For an overview of error codes you can refer to, review the Flake8 Error list

When you've configured Visual Studio Code to lint your code, you can open any code file to review the lint results. Any warnings or errors will be underlined. You can select View problem to inspect the issue to understand the error.

Screenshot of Flake 8 results in Visual Studio Code.

Lint with Azure Pipelines or GitHub Actions

You can also run the linter automatically with Azure Pipelines or GitHub Actions. The agent provided by either platform will run the linter when you:

  1. Create a configuration file .flake8 and store the file in your repo.
  2. Define the continuous integration pipeline or workflow in YAML.
  3. As a task or step, install Flake8 with python -m pip install flake8.
  4. As a task or step, run the flake8 command to lint your code.

Unit tests

Where linting verifies how you wrote the code, unit tests check how your code works. Units refer to the code you create. Unit testing is therefore also known as code testing.

As a best practice, your code should exist mostly out of functions. Whether you've created functions to prepare data, or to train a model. You can apply unit testing to, for example:

  • Check that column names are right.
  • Check the prediction level of model on new datasets.
  • Check the distribution of prediction levels.

When you work with Python, you can use Pytest and Numpy (which uses the Pytest framework) to test your code. To learn more about working with Pytest, learn how to write tests with Pytest.

Tip

Review a more detailed walkthrough of Python testing in Visual Studio Code.

Imagine you created a training script train.py, which contains the following function:

# Train the model, return the model
def train_model(data, ridge_args):
    reg_model = Ridge(**ridge_args)
    reg_model.fit(data["train"]["X"], data["train"]["y"])
    return reg_model

Assume you stored the training script in the directory src/model/train.py within your repo. To test the train_model function, you must import the function from src.model.train.

You create the test_train.py file in the tests folder. One way to test Python code is to use numpy.

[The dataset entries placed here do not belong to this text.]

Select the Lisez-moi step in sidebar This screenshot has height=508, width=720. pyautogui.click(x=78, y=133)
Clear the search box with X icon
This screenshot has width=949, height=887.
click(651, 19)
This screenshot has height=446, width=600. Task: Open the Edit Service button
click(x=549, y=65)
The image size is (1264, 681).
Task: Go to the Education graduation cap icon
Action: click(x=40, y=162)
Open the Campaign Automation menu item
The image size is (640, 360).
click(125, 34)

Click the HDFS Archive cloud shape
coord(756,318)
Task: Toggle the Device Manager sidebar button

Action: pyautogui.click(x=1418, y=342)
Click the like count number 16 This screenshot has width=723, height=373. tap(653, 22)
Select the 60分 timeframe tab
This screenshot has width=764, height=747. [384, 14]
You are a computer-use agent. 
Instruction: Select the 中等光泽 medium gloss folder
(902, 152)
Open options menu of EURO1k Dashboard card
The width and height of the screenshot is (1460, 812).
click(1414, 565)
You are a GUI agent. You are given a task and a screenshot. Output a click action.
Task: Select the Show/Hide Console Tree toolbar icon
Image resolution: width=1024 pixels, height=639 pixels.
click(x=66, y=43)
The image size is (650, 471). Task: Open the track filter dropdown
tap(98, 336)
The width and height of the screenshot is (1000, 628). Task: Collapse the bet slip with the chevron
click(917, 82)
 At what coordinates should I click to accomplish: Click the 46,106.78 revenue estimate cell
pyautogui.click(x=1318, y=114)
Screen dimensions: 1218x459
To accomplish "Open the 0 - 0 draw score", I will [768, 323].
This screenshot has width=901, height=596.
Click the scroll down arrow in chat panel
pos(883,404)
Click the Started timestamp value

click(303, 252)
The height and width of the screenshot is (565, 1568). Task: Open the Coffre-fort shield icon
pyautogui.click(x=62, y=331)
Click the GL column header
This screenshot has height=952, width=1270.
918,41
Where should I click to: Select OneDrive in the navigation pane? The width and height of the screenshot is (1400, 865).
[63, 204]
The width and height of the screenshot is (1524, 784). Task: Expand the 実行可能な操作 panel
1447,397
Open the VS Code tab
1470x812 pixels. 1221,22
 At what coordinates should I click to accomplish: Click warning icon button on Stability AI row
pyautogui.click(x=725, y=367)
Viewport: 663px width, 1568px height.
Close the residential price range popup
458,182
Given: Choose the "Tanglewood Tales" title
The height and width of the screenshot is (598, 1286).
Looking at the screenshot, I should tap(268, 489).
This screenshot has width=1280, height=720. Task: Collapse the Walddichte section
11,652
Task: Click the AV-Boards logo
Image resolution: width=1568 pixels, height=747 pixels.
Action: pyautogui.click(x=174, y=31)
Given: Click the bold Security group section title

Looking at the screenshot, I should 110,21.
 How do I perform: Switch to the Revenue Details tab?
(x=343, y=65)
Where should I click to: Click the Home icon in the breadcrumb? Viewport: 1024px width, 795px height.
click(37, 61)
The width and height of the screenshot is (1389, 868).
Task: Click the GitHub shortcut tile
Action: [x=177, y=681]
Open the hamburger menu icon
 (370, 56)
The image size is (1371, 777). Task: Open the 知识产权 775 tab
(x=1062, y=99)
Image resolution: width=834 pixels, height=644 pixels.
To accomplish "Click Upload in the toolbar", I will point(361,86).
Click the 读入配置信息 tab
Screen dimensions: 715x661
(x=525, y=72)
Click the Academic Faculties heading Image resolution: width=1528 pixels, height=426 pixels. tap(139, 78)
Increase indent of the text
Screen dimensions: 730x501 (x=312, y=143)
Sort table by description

Numpy offers several assert functions to compare arrays, strings, objects, or items.

For example, to test the train_model function, you can use a small training dataset and use assert to verify whether the predictions are almost equal to your predefined performance metrics.

import numpy as np
from src.model.train import train_model

def test_train_model():
    X_train = np.array([1, 2, 3, 4, 5, 6]).reshape(-1, 1)
    y_train = np.array([10, 9, 8, 8, 6, 5])
    data = {"train": {"X": X_train, "y": y_train}}

    reg_model = train_model(data, {"alpha": 1.2})

    preds = reg_model.predict([[1], [2]])
    np.testing.assert_almost_equal(preds, [9.93939393939394, 9.03030303030303])

To test your code in Visual Studio Code using the UI:

  1. Install all necessary libraries to run the training script.
  2. Ensure pytest is installed and enabled within Visual Studio Code.
  3. Install the Python extension for Visual Studio Code.
  4. Select the train.py script you want to test.
  5. Select the Testing tab from the left menu.
  6. Configure Python testing by selecting pytest and setting the test directory to your tests/ folder.
  7. Run all tests by selecting the play button and review the results.

Screenshot of successful unit test results in Visual Studio Code.

To run the test in an Azure DevOps Pipeline or GitHub Action:

  1. Ensure all necessary libraries are installed to run the training script. Ideally, use a requirements.txt listing all libraries with pip install -r requirements.txt
  2. Install pytest with pip install pytest
  3. Run the tests with pytest tests/

The results of the tests will show in the output of the pipeline or workflow you run.

Note

If either during linting or unit testing, an error is returned, the CI pipeline may fail. It's therefore better to verify your code locally first, before triggering the CI pipeline.